2. One Point Partitions
One Point Partitions offers an animated assembly video. People who might be uncertain about purchasing the product can see how easy it is to install. Rather than spending countless hours trying to get the right shot of an actual person putting the partitions together, the computer-generated example shows the product from multiple angles.
Do you sell a product or service that users need a little help with figuring out? An animated video may be just what you need to highlight the item’s best features.
Even though they also have a video playing in the background, the animation magic happens on Rollpark’s website with the scrolling feature. As you move down the page, different elements drop into place, highlighting benefits one at a time through pictures and text. Even the photographs unroll like a scroll, mirroring the idea that their product rolls out, allowing cars to park on it.
They also point out benefits such as the ability to use their product at multiple locations and the length of time the item lasts based on usage.
Think about what physical motions people associate with your product. Can you reflect these associations in the way your animations move on your site? If the installation is as simple as sliding something into place, can you slide things from the sides of the screen?
4. Rino & Pelle
Even e-commerce sites benefit from added movement. Rino & Pelle offers designer women’s clothing. Note how the product photographs slide to the left as you scroll down. When you stop the movement, the images still scroll a bit more slowly while maintaining consistent motion — this adds interest to the page. The rest of the page has a parallax effect, where images move into place at different speeds.
You can add some interest to product shots by animating the way they arrive on the user’s screen. The visitor’s actions should dictate when the motion starts and stops.
If you want to take things to extremes, you could take a page out of Acura’s playbook. They offer a game for users called “Beat That” where you test drive one of their cars on an animated game course. The game engages visitors from the first moment and encourages interactivity for several minutes. The platform helps their name recognition and offers their customers a brief respite from ordinary life.

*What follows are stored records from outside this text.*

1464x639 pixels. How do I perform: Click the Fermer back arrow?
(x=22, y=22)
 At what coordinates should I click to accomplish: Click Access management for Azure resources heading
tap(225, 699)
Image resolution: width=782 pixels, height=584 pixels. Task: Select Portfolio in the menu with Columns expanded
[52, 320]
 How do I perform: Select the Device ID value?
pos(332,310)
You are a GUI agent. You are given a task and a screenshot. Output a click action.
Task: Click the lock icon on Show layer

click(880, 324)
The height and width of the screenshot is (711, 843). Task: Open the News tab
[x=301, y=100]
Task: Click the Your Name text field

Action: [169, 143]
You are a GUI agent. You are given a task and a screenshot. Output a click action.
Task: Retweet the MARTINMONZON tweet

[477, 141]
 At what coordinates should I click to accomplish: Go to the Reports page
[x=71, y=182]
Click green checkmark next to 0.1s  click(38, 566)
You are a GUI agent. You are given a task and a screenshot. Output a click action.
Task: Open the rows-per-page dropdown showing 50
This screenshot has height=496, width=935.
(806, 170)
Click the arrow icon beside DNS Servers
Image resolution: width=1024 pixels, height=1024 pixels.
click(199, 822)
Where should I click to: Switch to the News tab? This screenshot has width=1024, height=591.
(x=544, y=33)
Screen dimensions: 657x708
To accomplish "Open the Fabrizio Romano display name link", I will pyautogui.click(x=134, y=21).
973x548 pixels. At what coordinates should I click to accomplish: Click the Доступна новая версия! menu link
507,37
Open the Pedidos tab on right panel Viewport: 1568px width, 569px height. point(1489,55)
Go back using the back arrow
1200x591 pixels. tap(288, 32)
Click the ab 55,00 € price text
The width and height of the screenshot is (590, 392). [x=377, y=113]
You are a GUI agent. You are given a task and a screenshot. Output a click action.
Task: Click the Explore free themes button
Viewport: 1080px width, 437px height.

Offering a game might not translate directly into sales, but it does drive traffic to your site and ties your brand name to something fun. Not everything on your website has to be about converting people instantaneously. It’s okay to have a little fun with your customers and provide them a memorable experience they’ll tell others about.
6. Trevor Blount Pilates
Your animations don’t have to be drastic to grab user attention. Look at Trevor Blount Pilates and the way they use animated circles to create an interactive element on their page. While images slide in from different directions as you scroll, you’ll also see circles move as you pass your cursor across the screen. The motion draws attention to the page’s different features.
If you want an affordable and subtle way to engage site visitors, consider motion hover as a way to add animations to your page.
7. Tula Microphones
Tula Microphones adds an intriguing twist to motion graphics by displaying one of their microphones in a 360-degree video. The view highlights the product from different angles. As the user moves over the image, it tilts in sync with their movements.
A 360-degree video spotlights your products and allows people to have a simulated real-life experience. If you sell goods, a 360-degree video adds another level to your marketing efforts.
8. Kua Coffee
Kua Coffee adds an interesting motion graphic to their website. They provide a slider bar that brings in images of coffee mugs as you move the marker from left to right and back again. The optional feature adds animation but keeps it highly interactive. If the person isn’t interested, they can scroll down and ignore the slider tool.
Add elements that users aren’t forced to use to spice up your site. For those on smaller screens or with slower connections, the ability to skip past animation is an attractive proposition.
Animating parts of your website highlights essential objects on a page. Use them to engage site visitors and make your pages stand out from a competitor’s. With a little attention to detail — and with using techniques for how best to showcase your product’s top features — you’ll find motion graphics give your online presence a modern edge and increase conversions.
Lexie is a digital nomad and graphic designer. If she’s not traveling to various parts of the country, you can find her at the local flea markets or hiking with her goldendoodle. Check out her design blog, Design Roast, and connect with her on Twitter @lexieludesigner.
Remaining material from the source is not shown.